AT&T Southeast Bargaining Report #56
CWA is on strike in District 3 because of the company's unfair labor practices. We're protesting against the Company's bad faith bargaining, part of which involves issues around healthcare bargaining. CWA leaders discussed healthcare bargaining with labor relations representatives of the Company, and in those discussions the company's representatives agreed to a framework for healthcare bargaining in District 3. The Company agreed that healthcare bargaining would proceed based on regional costs for healthcare here in the southeast instead of national costs. Shortly after those discussions, however, the Company reneged on the agreement, informing CWA that they had changed their mind. We want members to understand how the Company's backing out of its agreement has impacted bargaining, and why it is important that CWA shine a light on the Company's bad faith tactics.
Healthcare is currently a major issue in negotiations. Our membership has told us that the continuing rise in healthcare costs needs to change. The following information is intended to help explain the Company’s position on how we bargain healthcare and the position we are currently taking.
AT&T calculates the national average cost per wireline represented employee. The Company calculates this by adding the gross covered claims and the administrative expense they incur divided by the number of participating employees. When we are bargaining for a new contract, the Company uses this average cost per employee for the most recent year with full year data available and then projects the cost will increase 5% each year. We then negotiate the monthly contributions and employee out of pocket payments that would generate a target cost share. This cost share is the percentage of the cost per employee our members pay. Our current benefits were negotiated in 2019 at a 29% cost share for employees hired prior to that agreement and a 32% cost share for employees hired during the agreement.
Each bargaining cycle, CWA requests an extensive amount of data related to medical costs over the last contract period. In reviewing the data for the Southeast, the team was able to compare that data to the data we received in the last two rounds of bargaining and found the actual cost trends were much lower than the Company’s projected 5% increase each year.

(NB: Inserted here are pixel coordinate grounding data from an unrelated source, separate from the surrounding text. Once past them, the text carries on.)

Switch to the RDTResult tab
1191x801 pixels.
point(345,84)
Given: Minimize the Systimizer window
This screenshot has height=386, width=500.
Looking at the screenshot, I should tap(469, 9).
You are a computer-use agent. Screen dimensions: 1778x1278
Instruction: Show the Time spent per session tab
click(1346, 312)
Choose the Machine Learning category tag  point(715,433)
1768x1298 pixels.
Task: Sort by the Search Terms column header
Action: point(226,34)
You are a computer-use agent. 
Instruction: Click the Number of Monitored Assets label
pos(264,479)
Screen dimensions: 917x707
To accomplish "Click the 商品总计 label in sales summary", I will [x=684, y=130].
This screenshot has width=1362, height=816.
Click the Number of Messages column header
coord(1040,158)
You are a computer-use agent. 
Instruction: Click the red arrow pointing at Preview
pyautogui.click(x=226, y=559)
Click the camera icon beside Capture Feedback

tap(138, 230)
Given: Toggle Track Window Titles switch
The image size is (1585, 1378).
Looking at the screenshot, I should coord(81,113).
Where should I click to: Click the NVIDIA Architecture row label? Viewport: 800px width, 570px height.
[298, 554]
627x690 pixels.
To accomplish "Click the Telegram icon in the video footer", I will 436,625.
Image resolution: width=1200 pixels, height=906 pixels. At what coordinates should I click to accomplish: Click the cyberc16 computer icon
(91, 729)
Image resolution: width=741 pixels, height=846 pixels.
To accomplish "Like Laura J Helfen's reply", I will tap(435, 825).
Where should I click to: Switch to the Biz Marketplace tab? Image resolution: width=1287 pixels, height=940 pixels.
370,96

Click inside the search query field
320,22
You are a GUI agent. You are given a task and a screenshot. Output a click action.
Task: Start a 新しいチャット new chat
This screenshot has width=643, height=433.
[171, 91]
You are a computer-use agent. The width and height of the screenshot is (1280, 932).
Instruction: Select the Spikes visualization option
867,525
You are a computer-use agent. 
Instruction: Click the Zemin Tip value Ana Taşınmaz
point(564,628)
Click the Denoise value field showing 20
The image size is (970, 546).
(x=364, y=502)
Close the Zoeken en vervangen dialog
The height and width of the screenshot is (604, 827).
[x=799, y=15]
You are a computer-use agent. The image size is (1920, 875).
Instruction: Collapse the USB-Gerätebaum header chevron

We were already aware that historically the Southeast costs have been lower than the national average.
In discussion with CWA leadership, the decision was made that we would take the position that going forward we would not agree to bargain our medical costs in the Southeast off a national average but off the Southeast costs; in other words, only considering the costs for employees represented under this agreement.
The Company continues to insist that we bargain off the national average costs and continues to present proposals based on that model, with the same 5% annual trend. This has created a big issue in our negotiations. We know this model causes our members to pay more than the 29% target cost share for their actual costs.
Additionally, the Company continues to push a new healthcare option. The Company argues the new option is designed to lower the overall costs and would lower the amount our members pay. The biggest issue with this new option is related to prescription drug costs. Our current Option 1 plan has fixed copays with no deductible for prescription drug coverage. The new option integrates the prescription drug costs with the medical deductibles. That means employees in either medical plan would have to meet their medical deductible before moving to a coinsurance for prescriptions. This adds more out of pocket costs to members than they currently have.
The charts below compare the current Option 1 and Option 2 medical costs with the Company’s most recent proposal on benefits.
Hopefully, this helps explain why we continue to push back on the Company’s proposed medical plan and “Fight For More in ’24.”